■ Page excerpt ■

=== Begin Enclosure ===

Greek City Times is proud to present a weekly historical snapshot
from the archives of the ‘In Their Own Image: Greek Australians’ national project
by photographer Effy Alexakis and historian Leonard Janiszewski.
DR CON CASTAN
Since the 1960s,the study of Greek-Australia literature has grown securely in stature. One of those leading its academic investigation during the later decades of the 20th century was Dr Con Castan. Initially leaving behind his Hellenic heritage, Castan rediscovered his ‘Greekness’ during the 1970s. His research into the field of Greek-Australian literature quickly followed.
Born Konstantinos Dimitriou Kastanas in Brisbane in 1931, Dr Castan specialised in 19th century English literature and later, Greek-Australian literature. He initially studied music at Sydney’s Conservatorium and later was awarded a scholarship to the University of Leicester in England, with an interest in colonial Victorian literature there becoming a focus.
His mother Sophie Lootaris (Loutarakis) was born in Smyrna, Asia Minor, and arrived in Melbourne in 1911. In 1927, aged nineteen, she married James Castan (Dimitris Kastanas) in Brisbane. James had migrated from the village of Kalavrita, south-east of Patras in the northern Peloponnese, just before the outbreak of World War I. Dr Castan’s maternal grandfather, Nicholas Lootaris (Loutarakis) established an alternative Greek church called the Greek Evangelical Church.

=== End Enclosure ===

■ Goal of the exercise ■
Please reproduce the passage on Dr Con Castan above word for word, in full.

■ Data supplied ■
=== Begin Enclosure ===

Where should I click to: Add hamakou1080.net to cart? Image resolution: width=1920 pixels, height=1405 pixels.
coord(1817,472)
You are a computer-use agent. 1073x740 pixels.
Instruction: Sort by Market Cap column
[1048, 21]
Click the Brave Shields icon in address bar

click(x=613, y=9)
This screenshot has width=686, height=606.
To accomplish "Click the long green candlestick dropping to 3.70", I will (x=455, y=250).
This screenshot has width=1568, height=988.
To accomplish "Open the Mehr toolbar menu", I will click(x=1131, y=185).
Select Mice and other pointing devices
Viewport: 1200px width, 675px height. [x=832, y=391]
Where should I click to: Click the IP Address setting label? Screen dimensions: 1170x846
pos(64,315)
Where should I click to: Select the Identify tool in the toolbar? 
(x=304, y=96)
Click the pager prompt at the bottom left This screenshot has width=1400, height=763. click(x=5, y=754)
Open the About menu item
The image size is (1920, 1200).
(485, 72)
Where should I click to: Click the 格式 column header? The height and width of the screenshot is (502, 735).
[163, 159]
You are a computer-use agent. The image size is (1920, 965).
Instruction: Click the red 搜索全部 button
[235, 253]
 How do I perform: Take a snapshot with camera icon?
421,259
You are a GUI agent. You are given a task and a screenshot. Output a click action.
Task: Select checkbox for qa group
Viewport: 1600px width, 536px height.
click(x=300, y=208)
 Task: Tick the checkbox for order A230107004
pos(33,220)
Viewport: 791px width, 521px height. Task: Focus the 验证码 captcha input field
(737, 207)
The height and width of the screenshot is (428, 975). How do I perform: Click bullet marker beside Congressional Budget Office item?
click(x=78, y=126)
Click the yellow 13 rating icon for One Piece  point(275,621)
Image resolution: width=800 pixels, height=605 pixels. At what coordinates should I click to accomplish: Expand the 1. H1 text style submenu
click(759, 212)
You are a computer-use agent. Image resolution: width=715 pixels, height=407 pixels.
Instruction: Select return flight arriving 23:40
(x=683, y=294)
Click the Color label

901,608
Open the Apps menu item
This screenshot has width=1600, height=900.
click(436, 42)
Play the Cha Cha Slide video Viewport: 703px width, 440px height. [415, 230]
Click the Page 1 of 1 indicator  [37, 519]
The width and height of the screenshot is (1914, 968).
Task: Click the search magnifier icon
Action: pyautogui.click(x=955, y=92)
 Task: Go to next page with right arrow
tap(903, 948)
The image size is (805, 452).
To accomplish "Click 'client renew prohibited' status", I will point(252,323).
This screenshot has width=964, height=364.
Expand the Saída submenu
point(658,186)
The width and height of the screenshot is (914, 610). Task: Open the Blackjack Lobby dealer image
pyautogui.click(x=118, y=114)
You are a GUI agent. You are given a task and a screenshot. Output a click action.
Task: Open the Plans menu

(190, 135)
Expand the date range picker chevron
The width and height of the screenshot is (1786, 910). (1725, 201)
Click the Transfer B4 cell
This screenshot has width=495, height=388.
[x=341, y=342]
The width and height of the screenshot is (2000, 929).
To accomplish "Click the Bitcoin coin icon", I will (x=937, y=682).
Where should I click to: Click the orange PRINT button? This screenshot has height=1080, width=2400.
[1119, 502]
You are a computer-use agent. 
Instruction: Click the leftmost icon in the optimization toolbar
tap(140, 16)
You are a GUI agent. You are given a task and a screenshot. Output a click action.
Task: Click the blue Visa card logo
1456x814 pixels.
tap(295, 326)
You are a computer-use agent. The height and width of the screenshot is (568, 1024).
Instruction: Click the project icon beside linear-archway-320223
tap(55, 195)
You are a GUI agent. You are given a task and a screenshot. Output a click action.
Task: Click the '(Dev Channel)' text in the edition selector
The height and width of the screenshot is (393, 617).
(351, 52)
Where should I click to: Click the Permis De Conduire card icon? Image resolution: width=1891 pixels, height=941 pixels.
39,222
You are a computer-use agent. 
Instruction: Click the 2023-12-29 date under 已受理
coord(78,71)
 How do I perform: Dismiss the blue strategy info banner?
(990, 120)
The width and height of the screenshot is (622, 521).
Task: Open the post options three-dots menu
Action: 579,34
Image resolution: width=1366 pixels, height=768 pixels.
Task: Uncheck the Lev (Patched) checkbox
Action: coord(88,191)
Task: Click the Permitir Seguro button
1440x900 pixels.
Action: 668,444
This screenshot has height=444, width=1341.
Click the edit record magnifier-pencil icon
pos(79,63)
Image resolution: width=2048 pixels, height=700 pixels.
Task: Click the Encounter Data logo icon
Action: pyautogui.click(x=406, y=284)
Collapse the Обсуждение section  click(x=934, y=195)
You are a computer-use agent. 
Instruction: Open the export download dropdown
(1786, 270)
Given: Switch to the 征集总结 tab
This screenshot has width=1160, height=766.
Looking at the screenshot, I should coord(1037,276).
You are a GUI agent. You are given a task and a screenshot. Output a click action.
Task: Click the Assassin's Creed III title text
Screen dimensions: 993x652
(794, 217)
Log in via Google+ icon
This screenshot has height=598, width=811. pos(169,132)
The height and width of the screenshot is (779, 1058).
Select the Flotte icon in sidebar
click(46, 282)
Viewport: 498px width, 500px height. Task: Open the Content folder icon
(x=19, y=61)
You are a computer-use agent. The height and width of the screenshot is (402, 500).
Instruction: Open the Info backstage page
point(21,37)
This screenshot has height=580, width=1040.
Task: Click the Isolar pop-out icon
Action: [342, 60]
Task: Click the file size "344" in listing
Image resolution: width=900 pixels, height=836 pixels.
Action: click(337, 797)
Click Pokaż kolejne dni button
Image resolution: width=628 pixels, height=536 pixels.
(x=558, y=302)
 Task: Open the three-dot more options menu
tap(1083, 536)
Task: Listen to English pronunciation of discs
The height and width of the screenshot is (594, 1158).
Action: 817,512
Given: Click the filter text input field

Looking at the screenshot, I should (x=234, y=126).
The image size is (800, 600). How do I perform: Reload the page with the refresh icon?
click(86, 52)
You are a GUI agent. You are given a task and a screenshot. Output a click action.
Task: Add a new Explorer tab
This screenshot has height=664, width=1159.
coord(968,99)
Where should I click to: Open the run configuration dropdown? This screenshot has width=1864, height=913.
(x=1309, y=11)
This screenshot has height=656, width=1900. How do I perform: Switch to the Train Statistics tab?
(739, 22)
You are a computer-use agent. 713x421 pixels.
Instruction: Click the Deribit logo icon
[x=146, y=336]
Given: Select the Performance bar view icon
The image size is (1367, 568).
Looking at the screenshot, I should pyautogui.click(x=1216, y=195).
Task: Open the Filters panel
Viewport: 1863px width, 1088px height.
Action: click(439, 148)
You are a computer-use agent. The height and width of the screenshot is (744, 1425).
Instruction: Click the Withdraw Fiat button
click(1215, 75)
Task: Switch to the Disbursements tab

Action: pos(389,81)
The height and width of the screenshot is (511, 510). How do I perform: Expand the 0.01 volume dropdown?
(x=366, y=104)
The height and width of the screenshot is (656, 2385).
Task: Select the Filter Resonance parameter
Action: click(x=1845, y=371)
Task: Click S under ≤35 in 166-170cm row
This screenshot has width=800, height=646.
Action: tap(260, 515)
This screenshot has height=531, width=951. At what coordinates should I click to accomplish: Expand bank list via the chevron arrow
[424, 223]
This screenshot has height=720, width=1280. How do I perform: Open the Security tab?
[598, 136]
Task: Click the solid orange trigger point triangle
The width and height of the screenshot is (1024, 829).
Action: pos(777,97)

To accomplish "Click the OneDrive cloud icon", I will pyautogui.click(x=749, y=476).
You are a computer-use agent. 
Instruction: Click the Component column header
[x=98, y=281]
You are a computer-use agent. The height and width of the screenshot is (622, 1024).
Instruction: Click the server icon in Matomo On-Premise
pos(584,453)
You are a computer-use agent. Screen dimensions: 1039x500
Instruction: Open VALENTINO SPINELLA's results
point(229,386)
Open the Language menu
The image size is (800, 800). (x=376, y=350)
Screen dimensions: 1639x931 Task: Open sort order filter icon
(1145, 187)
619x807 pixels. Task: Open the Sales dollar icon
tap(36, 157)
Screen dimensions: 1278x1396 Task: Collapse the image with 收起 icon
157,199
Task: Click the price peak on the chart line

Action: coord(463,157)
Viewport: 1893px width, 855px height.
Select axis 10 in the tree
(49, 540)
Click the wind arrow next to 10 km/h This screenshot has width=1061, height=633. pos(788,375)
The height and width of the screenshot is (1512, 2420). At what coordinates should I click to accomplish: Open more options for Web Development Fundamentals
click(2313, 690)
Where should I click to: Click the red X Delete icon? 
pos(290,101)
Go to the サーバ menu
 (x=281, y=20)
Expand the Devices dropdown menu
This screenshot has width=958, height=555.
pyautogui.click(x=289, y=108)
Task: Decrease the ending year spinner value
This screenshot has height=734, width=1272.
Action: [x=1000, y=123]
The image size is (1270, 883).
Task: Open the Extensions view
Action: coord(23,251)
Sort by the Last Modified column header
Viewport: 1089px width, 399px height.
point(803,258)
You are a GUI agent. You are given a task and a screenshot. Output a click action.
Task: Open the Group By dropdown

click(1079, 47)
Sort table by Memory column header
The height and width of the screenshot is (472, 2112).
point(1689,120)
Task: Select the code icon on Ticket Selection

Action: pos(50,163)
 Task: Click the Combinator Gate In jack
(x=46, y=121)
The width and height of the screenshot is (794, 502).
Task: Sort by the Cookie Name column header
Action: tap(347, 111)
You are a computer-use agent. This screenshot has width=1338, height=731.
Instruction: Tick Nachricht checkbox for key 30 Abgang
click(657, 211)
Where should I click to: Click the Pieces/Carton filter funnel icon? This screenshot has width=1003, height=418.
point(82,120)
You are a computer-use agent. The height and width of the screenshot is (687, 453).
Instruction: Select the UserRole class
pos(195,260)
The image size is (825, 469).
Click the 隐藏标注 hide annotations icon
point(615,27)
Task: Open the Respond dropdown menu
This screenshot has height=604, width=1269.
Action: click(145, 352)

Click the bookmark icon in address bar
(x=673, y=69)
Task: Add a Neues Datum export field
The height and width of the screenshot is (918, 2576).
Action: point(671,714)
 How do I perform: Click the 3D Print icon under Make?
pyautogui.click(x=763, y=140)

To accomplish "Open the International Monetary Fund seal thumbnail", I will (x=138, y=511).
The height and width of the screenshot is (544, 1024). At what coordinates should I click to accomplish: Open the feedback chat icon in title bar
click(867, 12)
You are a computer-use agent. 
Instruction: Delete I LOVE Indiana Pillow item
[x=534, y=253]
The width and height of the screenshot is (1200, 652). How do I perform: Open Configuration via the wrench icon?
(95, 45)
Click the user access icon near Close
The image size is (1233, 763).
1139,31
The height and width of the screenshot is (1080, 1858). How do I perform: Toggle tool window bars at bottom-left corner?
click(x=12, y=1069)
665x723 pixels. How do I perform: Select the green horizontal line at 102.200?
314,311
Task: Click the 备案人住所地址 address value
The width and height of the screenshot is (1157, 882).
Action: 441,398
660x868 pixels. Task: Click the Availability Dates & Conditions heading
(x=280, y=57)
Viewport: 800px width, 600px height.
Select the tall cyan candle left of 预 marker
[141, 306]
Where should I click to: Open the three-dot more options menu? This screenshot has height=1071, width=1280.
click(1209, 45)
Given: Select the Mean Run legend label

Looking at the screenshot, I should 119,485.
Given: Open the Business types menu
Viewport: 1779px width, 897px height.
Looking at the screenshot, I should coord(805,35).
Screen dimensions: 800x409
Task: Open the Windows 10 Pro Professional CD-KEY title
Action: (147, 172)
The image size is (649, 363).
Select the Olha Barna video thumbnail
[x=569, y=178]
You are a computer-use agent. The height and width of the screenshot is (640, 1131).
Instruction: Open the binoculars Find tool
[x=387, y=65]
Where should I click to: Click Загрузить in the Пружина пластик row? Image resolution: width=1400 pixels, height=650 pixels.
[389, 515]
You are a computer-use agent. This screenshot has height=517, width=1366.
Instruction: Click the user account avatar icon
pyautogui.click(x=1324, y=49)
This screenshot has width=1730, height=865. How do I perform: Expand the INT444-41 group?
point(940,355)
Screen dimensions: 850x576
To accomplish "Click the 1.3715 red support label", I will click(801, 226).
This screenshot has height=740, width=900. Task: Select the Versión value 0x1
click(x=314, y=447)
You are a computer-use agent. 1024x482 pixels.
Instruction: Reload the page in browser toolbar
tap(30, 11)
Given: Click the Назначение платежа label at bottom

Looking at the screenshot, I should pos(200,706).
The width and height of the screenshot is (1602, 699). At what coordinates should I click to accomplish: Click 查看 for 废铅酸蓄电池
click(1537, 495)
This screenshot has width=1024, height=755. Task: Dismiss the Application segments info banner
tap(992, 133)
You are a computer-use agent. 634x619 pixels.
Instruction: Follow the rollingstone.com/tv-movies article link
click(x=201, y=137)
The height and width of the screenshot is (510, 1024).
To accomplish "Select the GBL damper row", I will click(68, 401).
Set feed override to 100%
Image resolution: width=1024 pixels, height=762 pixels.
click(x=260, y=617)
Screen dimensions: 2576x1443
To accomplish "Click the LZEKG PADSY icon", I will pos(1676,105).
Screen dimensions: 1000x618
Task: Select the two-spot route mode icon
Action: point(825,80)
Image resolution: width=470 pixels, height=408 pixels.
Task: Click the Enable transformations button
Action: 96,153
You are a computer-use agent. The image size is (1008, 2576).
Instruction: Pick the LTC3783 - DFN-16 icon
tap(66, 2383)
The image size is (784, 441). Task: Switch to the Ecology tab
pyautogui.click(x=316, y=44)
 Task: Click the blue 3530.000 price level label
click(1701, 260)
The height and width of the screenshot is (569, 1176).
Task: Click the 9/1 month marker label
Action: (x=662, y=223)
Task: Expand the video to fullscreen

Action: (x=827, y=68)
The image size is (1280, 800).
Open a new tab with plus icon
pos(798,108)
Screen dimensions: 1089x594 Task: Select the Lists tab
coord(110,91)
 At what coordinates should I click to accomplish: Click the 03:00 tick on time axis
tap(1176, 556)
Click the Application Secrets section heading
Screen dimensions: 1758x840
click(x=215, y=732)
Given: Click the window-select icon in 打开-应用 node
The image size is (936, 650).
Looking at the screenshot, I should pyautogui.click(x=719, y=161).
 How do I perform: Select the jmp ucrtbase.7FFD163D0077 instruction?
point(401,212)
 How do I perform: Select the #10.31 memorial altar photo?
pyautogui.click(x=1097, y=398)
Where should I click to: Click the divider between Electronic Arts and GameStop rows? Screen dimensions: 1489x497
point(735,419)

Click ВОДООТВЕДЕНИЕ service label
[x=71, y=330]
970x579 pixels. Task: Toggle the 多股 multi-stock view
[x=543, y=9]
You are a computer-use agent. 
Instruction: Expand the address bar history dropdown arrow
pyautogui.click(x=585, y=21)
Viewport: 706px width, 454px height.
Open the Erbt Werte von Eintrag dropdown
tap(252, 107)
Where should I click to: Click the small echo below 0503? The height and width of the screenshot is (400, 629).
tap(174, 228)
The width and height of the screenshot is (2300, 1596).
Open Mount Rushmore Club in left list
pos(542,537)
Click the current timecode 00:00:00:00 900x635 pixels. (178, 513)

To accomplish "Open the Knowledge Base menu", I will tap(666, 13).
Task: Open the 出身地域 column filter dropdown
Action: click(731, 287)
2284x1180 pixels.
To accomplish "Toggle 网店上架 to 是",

=== End Enclosure ===

■ Written response ■
Greek City Times is proud to present a weekly historical snapshot
from the archives of the ‘In Their Own Image: Greek Australians’ national project
by photographer Effy Alexakis and historian Leonard Janiszewski.
DR CON CASTAN
Since the 1960s,the study of Greek-Australia literature has grown securely in stature. One of those leading its academic investigation during the later decades of the 20th century was Dr Con Castan. Initially leaving behind his Hellenic heritage, Castan rediscovered his ‘Greekness’ during the 1970s. His research into the field of Greek-Australian literature quickly followed.
Born Konstantinos Dimitriou Kastanas in Brisbane in 1931, Dr Castan specialised in 19th century English literature and later, Greek-Australian literature. He initially studied music at Sydney’s Conservatorium and later was awarded a scholarship to the University of Leicester in England, with an interest in colonial Victorian literature there becoming a focus.
His mother Sophie Lootaris (Loutarakis) was born in Smyrna, Asia Minor, and arrived in Melbourne in 1911. In 1927, aged nineteen, she married James Castan (Dimitris Kastanas) in Brisbane. James had migrated from the village of Kalavrita, south-east of Patras in the northern Peloponnese, just before the outbreak of World War I. Dr Castan’s maternal grandfather, Nicholas Lootaris (Loutarakis) established an alternative Greek church called the Greek Evangelical Church.